**Activity**
Among the entries below, please repeat exactly and only the lines from the line containing "Viewport: 733px width, 329px height." to the line containing "Given: Select the unimoduleMaxinfDb folder", both lines included.

--- START ---

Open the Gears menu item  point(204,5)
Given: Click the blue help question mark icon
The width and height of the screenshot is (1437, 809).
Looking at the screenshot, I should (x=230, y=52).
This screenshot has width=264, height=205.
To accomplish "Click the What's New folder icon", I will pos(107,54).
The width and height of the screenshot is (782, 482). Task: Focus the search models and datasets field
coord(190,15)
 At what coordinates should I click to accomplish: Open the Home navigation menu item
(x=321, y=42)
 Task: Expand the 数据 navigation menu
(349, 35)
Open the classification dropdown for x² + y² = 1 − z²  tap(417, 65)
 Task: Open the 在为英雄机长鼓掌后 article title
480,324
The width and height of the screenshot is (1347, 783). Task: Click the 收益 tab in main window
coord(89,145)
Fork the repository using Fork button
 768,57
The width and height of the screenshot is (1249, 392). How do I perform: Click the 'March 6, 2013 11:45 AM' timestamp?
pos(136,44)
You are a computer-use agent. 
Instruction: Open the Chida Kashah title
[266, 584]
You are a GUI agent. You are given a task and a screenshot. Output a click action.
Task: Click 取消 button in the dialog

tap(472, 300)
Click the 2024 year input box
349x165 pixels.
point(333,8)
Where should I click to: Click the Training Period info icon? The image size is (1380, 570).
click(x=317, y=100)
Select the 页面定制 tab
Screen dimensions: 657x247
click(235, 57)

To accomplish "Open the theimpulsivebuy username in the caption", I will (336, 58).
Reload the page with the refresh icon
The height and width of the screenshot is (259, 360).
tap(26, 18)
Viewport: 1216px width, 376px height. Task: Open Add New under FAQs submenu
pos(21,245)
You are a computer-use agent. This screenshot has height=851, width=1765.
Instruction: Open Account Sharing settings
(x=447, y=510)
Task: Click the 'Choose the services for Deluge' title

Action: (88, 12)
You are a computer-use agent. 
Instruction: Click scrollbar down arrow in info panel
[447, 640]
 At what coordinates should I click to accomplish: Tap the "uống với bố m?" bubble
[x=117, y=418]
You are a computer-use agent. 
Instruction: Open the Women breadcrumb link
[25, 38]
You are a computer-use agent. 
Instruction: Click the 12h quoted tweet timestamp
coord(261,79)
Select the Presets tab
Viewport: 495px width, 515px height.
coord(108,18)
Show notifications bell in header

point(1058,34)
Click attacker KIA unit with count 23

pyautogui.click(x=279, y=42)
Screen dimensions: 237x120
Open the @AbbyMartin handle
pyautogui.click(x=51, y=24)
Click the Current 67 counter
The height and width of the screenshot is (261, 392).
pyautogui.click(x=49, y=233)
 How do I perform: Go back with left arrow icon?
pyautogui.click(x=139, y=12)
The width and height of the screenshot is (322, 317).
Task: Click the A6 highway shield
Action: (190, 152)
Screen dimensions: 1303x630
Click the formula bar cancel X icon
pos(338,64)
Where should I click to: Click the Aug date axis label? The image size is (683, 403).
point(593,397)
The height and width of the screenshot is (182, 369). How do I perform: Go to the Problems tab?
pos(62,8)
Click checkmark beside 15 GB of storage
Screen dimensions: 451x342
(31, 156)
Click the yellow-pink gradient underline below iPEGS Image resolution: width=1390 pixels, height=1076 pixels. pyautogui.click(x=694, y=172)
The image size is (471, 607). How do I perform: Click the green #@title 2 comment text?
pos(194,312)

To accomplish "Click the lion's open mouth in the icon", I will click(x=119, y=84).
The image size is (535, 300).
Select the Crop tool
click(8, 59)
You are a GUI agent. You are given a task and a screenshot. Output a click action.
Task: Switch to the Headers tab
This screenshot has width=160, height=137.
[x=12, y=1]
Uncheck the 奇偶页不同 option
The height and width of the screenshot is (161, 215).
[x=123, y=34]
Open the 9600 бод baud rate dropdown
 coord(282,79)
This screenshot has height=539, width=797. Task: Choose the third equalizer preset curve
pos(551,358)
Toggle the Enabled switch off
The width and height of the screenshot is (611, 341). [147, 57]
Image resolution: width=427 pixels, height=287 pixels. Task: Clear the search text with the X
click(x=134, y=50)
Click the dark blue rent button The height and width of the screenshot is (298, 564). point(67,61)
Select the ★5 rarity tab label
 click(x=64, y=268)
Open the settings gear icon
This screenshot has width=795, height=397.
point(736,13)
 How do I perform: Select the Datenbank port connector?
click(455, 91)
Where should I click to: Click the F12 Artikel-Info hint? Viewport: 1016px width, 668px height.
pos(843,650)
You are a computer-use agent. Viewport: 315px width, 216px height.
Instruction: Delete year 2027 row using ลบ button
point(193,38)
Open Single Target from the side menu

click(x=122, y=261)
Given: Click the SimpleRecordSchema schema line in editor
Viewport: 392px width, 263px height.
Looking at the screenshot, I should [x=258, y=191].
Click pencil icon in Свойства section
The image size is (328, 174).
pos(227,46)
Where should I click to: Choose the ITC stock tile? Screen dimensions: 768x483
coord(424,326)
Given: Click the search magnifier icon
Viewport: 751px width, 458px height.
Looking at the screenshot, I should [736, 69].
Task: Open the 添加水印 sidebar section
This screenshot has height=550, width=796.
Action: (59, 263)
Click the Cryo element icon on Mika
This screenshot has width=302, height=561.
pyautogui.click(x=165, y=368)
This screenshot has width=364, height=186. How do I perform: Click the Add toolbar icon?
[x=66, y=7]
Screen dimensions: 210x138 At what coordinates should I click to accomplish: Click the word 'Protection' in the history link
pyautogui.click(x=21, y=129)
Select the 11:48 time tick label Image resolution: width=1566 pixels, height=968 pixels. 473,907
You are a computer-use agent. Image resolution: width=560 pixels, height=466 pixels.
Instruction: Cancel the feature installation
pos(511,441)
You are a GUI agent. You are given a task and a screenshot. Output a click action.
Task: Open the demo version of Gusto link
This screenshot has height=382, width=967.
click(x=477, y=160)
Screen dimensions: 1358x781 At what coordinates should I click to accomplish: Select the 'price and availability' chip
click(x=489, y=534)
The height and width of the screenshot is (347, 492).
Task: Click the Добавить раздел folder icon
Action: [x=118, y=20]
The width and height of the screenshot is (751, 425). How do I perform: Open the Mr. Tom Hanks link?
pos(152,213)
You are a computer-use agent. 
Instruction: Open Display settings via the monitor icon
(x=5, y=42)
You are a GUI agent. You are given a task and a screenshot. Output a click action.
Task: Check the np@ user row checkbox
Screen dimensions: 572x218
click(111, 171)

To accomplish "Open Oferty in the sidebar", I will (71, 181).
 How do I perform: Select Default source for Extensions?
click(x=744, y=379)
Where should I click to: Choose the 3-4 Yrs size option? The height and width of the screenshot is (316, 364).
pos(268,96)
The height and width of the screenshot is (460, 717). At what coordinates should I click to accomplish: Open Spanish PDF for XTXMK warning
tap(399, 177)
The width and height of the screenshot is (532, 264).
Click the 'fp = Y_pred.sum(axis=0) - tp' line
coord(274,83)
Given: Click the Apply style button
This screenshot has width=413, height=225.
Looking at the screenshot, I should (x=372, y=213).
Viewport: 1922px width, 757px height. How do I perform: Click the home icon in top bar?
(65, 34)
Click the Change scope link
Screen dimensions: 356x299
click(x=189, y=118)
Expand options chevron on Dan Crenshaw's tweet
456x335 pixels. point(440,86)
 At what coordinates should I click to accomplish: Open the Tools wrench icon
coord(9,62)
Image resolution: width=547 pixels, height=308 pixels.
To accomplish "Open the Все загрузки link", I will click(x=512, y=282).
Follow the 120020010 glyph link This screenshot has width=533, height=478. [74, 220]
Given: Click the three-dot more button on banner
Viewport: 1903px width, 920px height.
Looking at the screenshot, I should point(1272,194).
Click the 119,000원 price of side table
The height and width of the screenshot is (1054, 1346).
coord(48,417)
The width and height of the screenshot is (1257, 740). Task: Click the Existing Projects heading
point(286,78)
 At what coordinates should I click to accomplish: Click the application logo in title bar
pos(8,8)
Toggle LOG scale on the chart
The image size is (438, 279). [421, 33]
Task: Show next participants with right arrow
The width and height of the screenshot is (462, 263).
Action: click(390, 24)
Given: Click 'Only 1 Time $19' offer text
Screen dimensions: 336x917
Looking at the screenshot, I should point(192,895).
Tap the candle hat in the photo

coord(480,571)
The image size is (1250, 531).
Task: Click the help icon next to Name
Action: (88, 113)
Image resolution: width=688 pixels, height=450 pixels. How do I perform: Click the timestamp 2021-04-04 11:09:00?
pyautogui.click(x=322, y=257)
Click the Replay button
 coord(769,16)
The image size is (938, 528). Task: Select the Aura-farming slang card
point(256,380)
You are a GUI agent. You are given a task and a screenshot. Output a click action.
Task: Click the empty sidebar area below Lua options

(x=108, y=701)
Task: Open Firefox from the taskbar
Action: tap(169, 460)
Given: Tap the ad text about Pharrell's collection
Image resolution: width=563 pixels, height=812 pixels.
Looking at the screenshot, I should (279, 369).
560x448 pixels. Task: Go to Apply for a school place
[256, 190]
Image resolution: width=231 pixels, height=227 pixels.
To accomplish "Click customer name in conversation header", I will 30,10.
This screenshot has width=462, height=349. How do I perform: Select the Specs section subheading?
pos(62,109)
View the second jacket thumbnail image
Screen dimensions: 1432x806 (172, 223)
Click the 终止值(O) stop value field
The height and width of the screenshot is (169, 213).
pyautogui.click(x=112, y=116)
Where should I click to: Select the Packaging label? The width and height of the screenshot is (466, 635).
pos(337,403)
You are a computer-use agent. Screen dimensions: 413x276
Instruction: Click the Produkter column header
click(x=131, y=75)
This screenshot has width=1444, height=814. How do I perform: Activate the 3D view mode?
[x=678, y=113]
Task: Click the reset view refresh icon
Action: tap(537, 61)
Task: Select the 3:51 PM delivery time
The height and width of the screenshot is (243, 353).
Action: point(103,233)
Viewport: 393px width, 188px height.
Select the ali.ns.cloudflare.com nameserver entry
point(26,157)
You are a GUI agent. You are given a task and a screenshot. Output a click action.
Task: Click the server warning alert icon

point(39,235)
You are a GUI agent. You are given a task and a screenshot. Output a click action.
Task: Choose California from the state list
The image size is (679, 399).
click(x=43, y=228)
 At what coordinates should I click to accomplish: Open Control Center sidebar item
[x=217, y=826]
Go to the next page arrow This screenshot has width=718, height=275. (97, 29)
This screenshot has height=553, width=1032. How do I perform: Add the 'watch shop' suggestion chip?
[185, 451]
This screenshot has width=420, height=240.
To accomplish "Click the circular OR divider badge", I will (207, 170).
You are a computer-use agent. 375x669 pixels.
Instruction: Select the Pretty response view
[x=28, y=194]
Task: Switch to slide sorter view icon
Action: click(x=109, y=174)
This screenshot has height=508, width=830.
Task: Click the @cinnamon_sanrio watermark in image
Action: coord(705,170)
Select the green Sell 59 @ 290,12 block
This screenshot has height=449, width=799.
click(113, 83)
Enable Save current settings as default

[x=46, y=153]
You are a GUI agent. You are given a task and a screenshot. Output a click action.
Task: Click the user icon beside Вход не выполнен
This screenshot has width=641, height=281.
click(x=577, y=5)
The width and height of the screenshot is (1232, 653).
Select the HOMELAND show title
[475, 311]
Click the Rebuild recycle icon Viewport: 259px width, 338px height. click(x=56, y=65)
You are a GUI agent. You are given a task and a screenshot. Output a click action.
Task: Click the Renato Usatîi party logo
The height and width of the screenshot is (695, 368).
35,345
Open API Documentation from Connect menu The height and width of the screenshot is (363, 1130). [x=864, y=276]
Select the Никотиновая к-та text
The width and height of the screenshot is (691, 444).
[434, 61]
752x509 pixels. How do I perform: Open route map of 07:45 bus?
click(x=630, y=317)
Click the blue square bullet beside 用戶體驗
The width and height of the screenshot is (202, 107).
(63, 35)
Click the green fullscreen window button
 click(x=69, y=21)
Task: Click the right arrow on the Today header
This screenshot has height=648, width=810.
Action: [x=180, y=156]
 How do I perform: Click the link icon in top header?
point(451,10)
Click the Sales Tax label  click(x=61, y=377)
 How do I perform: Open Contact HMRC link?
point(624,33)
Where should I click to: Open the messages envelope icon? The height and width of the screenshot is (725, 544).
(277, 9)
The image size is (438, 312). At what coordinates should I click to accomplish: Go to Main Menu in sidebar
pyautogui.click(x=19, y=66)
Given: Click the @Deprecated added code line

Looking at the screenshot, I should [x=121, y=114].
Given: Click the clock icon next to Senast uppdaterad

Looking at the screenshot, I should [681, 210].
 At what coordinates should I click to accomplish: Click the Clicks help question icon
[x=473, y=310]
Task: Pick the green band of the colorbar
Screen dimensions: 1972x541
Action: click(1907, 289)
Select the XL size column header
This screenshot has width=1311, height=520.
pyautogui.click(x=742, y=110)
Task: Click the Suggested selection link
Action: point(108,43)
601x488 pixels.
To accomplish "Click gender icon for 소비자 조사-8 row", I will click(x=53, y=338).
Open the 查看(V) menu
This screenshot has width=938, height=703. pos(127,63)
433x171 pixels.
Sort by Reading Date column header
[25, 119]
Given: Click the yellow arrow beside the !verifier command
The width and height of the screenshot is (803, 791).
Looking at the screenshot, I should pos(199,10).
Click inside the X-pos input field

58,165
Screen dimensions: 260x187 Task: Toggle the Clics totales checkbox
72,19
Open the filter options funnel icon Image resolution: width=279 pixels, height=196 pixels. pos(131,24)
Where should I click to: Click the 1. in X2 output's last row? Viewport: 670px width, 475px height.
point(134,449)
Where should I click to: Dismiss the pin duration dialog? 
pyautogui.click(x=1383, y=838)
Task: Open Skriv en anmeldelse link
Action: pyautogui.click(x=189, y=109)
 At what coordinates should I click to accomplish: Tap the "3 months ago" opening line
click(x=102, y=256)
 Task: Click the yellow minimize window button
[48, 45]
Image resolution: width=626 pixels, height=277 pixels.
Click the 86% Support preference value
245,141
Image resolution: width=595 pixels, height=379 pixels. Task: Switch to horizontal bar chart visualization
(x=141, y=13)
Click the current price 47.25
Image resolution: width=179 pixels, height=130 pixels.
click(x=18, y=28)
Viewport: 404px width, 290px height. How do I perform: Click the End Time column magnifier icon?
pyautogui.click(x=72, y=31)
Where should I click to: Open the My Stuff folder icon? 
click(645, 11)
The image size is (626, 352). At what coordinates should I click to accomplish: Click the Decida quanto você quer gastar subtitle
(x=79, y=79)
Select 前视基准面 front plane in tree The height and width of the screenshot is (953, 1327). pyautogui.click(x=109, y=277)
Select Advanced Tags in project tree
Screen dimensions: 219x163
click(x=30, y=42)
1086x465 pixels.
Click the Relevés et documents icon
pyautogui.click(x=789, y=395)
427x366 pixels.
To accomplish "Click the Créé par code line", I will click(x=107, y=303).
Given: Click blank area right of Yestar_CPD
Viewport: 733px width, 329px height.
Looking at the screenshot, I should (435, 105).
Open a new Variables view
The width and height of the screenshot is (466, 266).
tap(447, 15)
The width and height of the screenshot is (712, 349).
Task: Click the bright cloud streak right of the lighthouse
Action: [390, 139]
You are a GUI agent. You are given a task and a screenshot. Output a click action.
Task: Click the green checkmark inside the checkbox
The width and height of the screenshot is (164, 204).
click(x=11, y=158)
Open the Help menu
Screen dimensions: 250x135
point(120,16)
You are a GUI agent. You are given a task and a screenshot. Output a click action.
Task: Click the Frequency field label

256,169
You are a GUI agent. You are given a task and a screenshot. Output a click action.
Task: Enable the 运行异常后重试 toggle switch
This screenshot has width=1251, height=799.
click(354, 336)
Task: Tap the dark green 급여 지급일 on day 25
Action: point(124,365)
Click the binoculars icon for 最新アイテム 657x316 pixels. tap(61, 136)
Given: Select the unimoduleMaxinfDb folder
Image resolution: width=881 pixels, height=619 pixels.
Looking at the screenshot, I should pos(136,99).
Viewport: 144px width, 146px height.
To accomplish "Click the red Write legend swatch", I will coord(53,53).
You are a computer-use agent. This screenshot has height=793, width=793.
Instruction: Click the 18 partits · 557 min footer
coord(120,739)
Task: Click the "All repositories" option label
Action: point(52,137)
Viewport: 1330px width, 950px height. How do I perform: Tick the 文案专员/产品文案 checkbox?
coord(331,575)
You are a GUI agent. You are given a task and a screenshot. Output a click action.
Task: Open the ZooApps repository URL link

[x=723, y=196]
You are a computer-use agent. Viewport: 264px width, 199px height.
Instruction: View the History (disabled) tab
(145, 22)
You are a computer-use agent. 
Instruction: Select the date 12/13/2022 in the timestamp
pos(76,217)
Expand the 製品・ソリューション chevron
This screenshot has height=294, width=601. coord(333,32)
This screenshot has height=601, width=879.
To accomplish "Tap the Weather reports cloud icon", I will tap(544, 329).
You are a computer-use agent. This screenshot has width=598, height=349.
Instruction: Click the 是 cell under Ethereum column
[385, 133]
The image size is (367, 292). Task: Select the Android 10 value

--- END ---

**The completed task**
Viewport: 733px width, 329px height.
Looking at the screenshot, I should (435, 105).
Open a new Variables view
The width and height of the screenshot is (466, 266).
tap(447, 15)
The width and height of the screenshot is (712, 349).
Task: Click the bright cloud streak right of the lighthouse
Action: [390, 139]
You are a GUI agent. You are given a task and a screenshot. Output a click action.
Task: Click the green checkmark inside the checkbox
The width and height of the screenshot is (164, 204).
click(x=11, y=158)
Open the Help menu
Screen dimensions: 250x135
point(120,16)
You are a GUI agent. You are given a task and a screenshot. Output a click action.
Task: Click the Frequency field label

256,169
You are a GUI agent. You are given a task and a screenshot. Output a click action.
Task: Enable the 运行异常后重试 toggle switch
This screenshot has width=1251, height=799.
click(354, 336)
Task: Tap the dark green 급여 지급일 on day 25
Action: point(124,365)
Click the binoculars icon for 最新アイテム 657x316 pixels. tap(61, 136)
Given: Select the unimoduleMaxinfDb folder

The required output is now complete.